Work task
Convert the lines below, starting at the first one and ending at the line containing "center [383, 123].", into a numbered list with blank lines omitted. Leave the pictures out.

Record excerpts
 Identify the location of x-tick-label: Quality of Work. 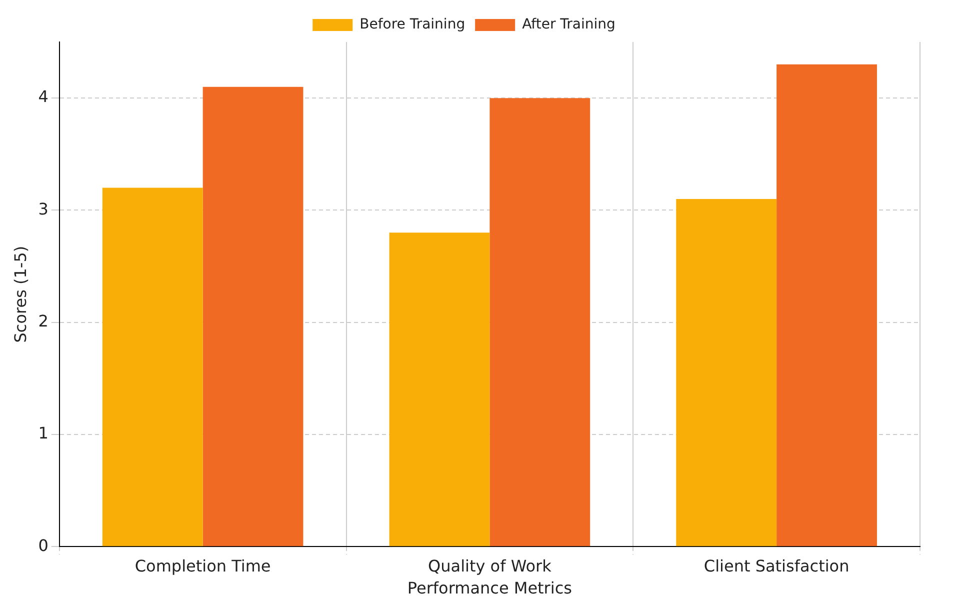
(490, 566).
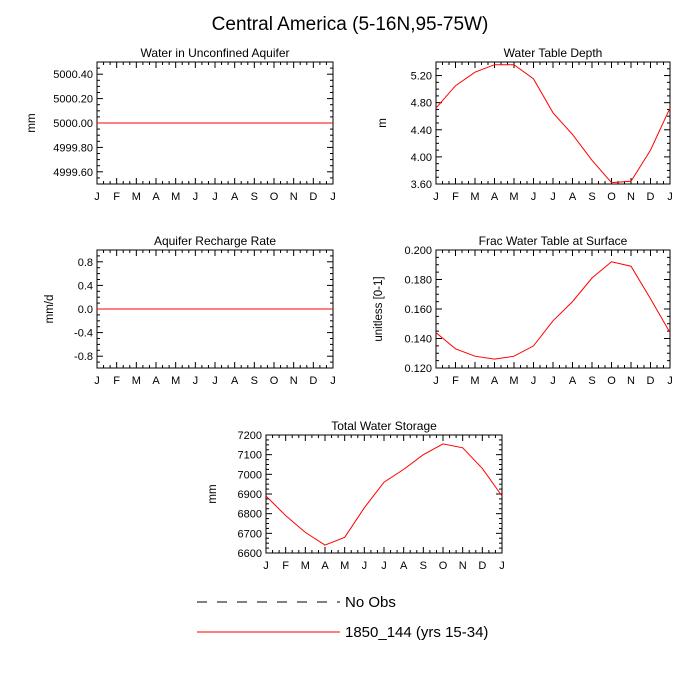 Image resolution: width=700 pixels, height=700 pixels. What do you see at coordinates (383, 123) in the screenshot?
I see `y-axis-label: m` at bounding box center [383, 123].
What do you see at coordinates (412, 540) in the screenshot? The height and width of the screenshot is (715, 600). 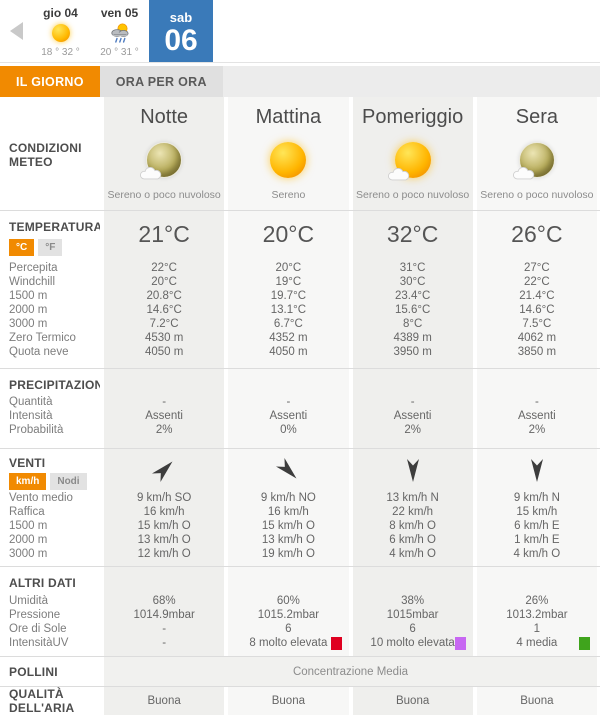 I see `cell-value: 6 km/h O` at bounding box center [412, 540].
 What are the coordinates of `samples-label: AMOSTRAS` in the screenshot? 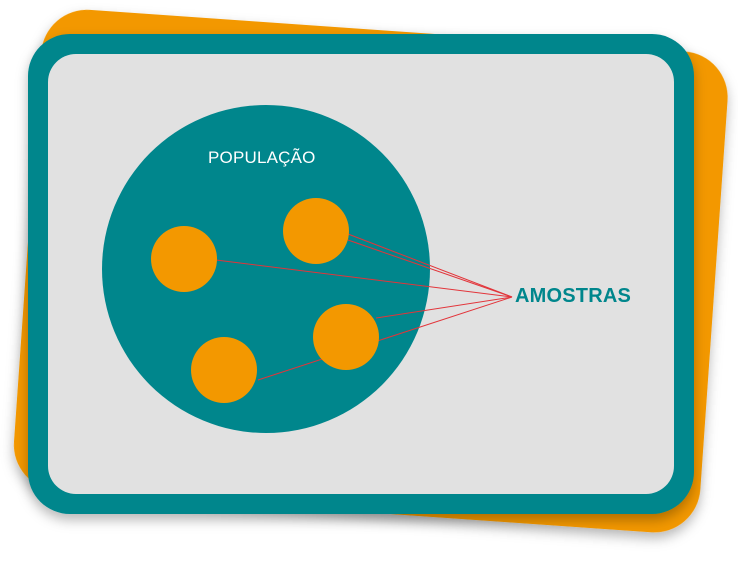 It's located at (574, 296).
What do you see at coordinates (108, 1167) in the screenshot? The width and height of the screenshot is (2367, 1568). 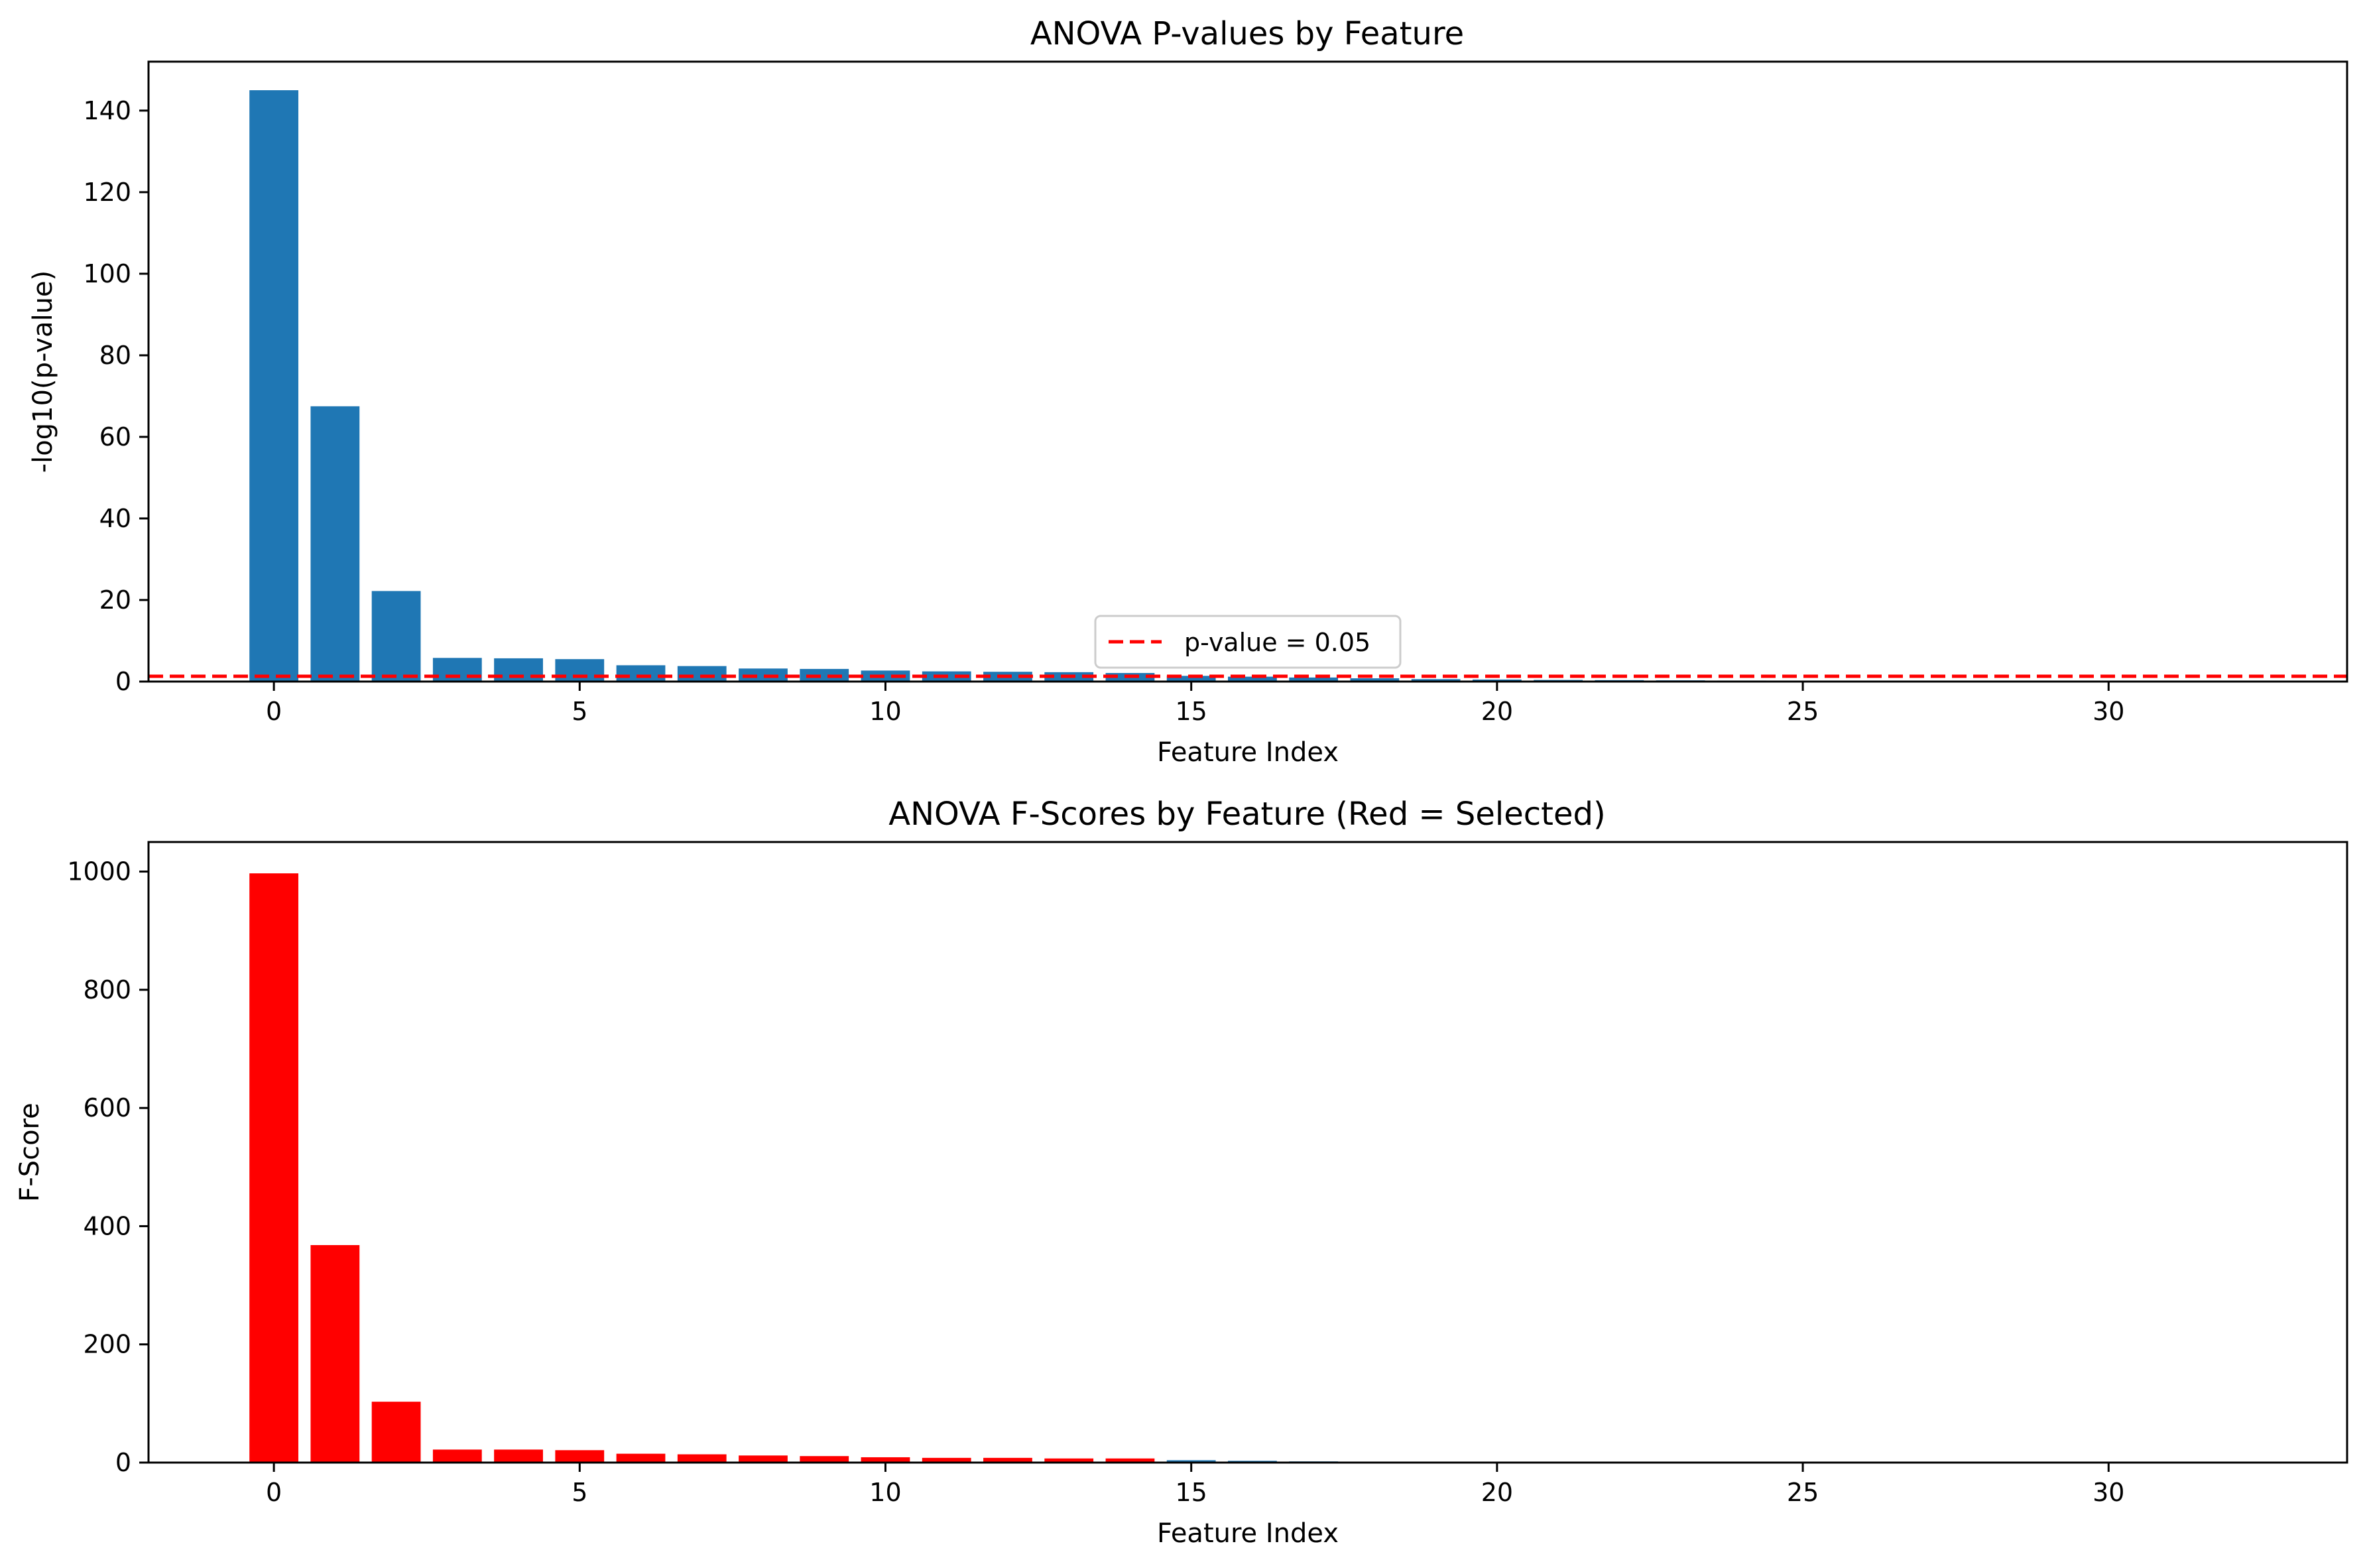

Result of this task
1.  Identify the location of x-tick-label: Quality of Work. 
2. (490, 566).
3.  Image resolution: width=700 pixels, height=700 pixels. What do you see at coordinates (383, 123) in the screenshot?
4. I see `y-axis-label: m` at bounding box center [383, 123].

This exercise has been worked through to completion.